What you should do - If a line in the records below contains the word "with", return that line.

Source data -

= = = =

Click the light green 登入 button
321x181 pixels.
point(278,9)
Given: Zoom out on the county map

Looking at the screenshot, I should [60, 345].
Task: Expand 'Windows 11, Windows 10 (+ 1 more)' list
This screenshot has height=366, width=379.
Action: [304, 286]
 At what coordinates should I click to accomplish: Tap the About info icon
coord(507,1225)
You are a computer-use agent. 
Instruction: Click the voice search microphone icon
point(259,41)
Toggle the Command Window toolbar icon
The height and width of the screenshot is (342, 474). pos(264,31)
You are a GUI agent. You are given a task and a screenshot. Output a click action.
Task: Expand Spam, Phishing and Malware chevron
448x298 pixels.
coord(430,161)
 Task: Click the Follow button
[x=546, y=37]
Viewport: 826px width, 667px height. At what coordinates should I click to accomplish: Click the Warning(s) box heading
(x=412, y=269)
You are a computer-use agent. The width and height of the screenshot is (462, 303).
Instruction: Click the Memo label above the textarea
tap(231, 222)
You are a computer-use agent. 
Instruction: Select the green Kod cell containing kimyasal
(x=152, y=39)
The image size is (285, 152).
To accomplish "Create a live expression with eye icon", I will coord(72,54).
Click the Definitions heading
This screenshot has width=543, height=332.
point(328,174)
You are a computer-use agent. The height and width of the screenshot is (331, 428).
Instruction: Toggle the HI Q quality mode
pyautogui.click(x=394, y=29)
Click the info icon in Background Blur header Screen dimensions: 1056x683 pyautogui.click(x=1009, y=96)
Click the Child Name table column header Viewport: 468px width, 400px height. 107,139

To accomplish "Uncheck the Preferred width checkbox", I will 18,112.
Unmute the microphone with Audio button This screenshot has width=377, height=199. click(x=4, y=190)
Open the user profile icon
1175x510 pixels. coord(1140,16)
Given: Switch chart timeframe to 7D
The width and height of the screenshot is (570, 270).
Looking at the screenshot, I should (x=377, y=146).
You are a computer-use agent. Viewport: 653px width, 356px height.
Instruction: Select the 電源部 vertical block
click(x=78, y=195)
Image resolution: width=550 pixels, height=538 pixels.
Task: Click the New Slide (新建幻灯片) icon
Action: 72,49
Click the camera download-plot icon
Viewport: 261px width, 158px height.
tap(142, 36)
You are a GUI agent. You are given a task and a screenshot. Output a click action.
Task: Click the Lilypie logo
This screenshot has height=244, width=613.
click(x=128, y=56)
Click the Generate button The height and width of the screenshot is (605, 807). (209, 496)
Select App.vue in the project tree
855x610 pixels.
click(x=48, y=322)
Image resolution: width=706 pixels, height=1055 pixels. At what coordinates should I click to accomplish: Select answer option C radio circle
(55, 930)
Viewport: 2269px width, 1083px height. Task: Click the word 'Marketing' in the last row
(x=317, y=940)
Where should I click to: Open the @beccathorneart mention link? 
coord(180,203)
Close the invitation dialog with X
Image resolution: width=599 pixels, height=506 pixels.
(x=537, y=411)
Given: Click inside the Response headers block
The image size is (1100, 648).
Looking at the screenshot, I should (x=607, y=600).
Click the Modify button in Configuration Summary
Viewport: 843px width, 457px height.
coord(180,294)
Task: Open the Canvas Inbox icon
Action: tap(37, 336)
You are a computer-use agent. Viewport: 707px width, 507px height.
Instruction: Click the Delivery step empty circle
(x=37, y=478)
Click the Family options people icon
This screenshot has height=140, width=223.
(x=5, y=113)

= = = =

Answer to this task -
To accomplish "Create a live expression with eye icon", I will coord(72,54).
Unmute the microphone with Audio button This screenshot has width=377, height=199. click(x=4, y=190)
Close the invitation dialog with X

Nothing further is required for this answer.